I collected fight statistics from and fighter bios from http://ufcstats.com/. I collected past gambling odds from https://www.betmma.tips/past_mma_handicapper_performance_all.php. I also collected data from https://www.espn.com/ which has not yet been used in any of my models.
Once I collected the necessary data, I wanted to make sure that stats could be compared in a fair way between two fighters. I turned most of my statistics into a per minute statistic like knock downs per minute (KDPM). Using opponents stats I created defensive statistics like take down defense. I had to create cumulative statistics for each fighter in every fight that they were going into. I created a function that could do that for every fight in my dataset.
I performed EDA by looking at what features had the highest correlation to winning or losing. Unsurprisingly, the las vegas odds had the highest correlation.
I then ran a dummy model to find a baseline accuracy threashold that I wanted to beat. That baseline was only about 50% accurate. This is not a good comparison, however, because the vegas odds are really what need to be compared to. The las vegas odds are historically about 60% accurate.
Using grid search for a random forest classifier, I was able to classify the winner of each fight with about 65% accuracy. Although I plan on obtaining more data and running more models to improve this project, I believe that this model is pretty good given that it was almost equally accurate in predicting both red fighters and blue fighters winning. I will go into further detail on below on why I believe this is a good way to evaluate the model.
I created a function that, when inputing the url of an upcoming UFC event from https://www.betmma.tips/, ouputs which fights have greater than a 10% edge over the Las Vegas odds. I am still changing things in my model and more testing and cross validation needs to be done, but the model was profitable if used for gambling on my test set of 266 fights.

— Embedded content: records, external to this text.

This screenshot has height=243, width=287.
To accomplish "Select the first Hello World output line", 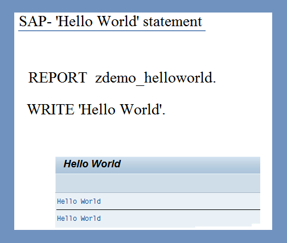I will pos(158,201).
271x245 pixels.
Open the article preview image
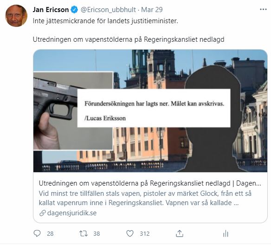[x=150, y=111]
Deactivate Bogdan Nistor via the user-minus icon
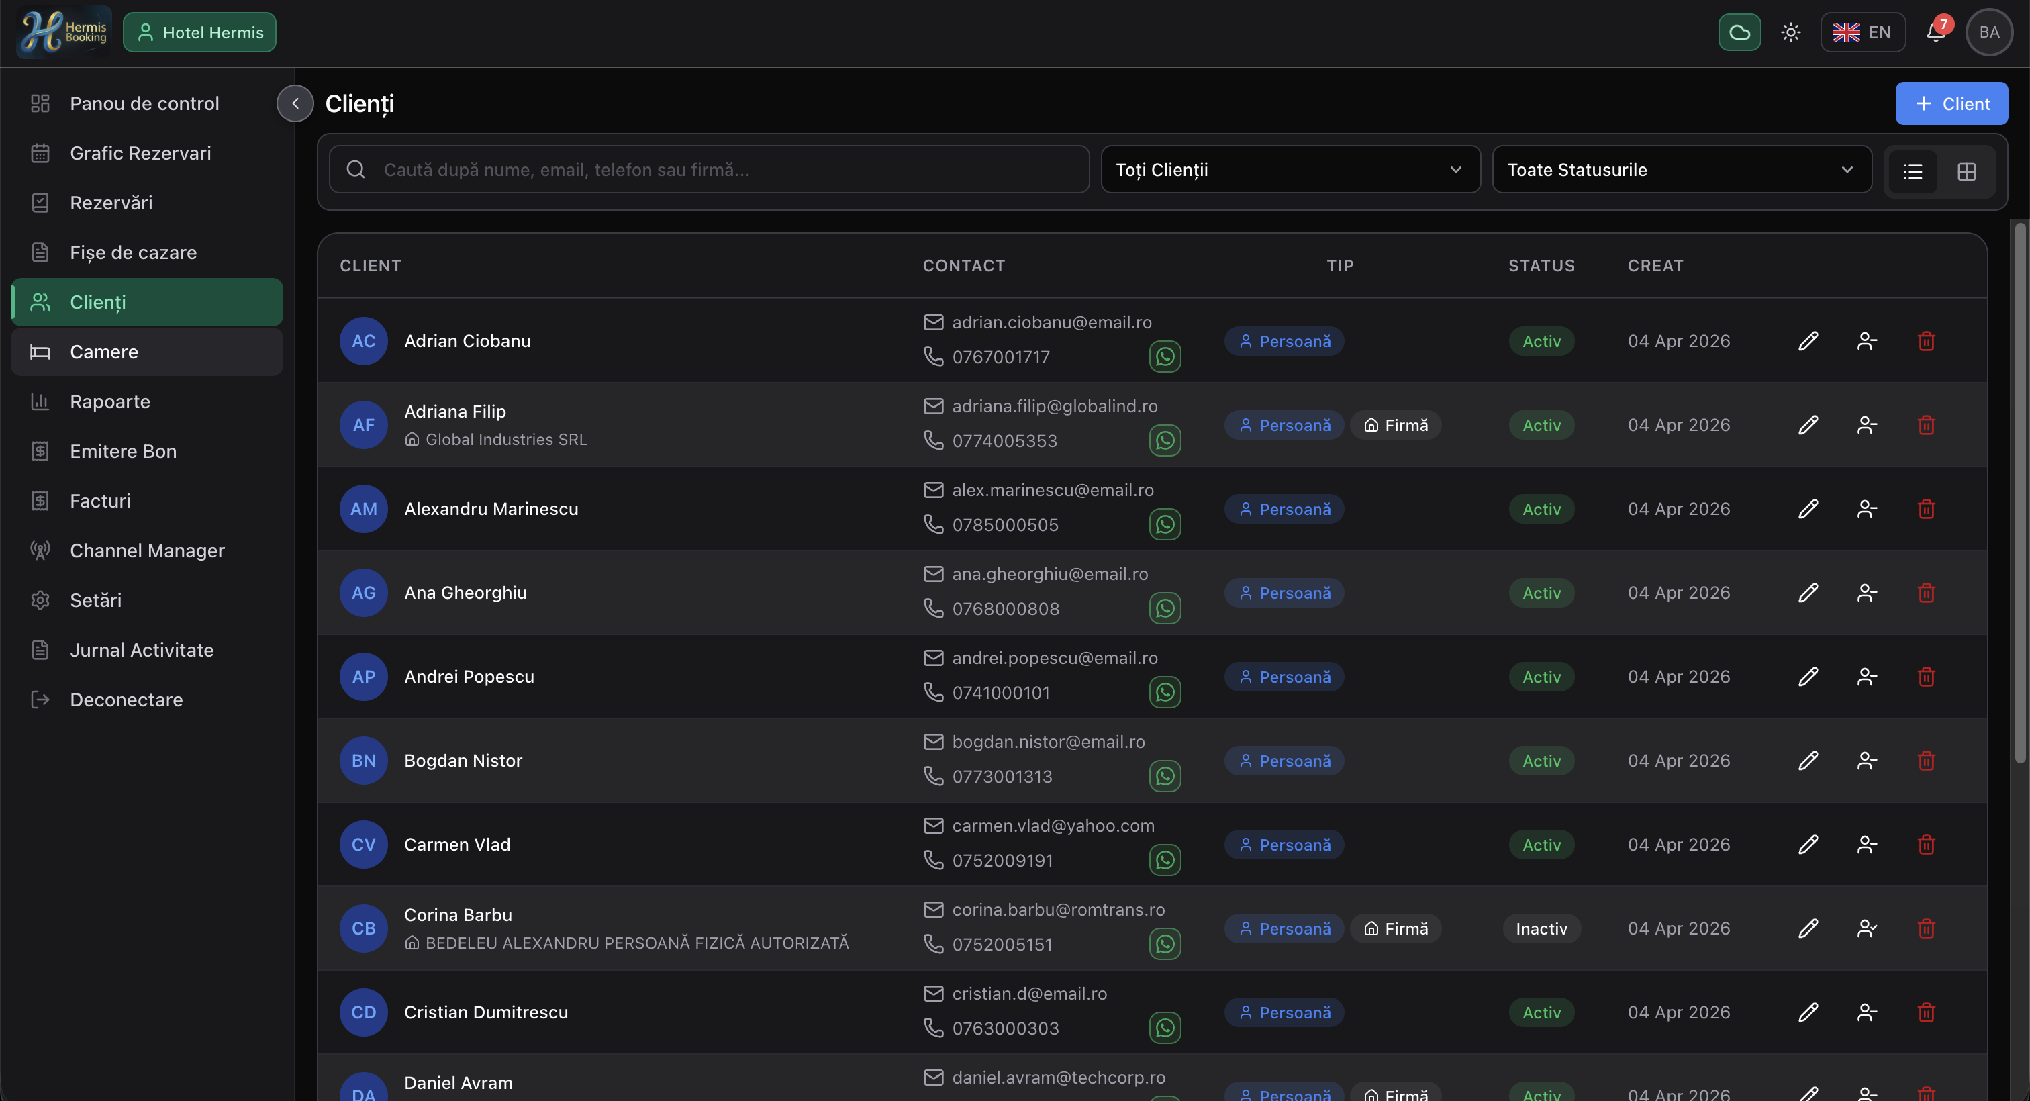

There are a few features that I still want to add to my model including ground control time and hometown/country advantage. The difficulty with ground control time it hasn't been kept track of until the end of 2018. I would also like to create a function that optimizes how much you should bet using the kelley criterion.
More work needs to be done before implementing the model but, I believe that a profitable gambling model can built using UFC fight data.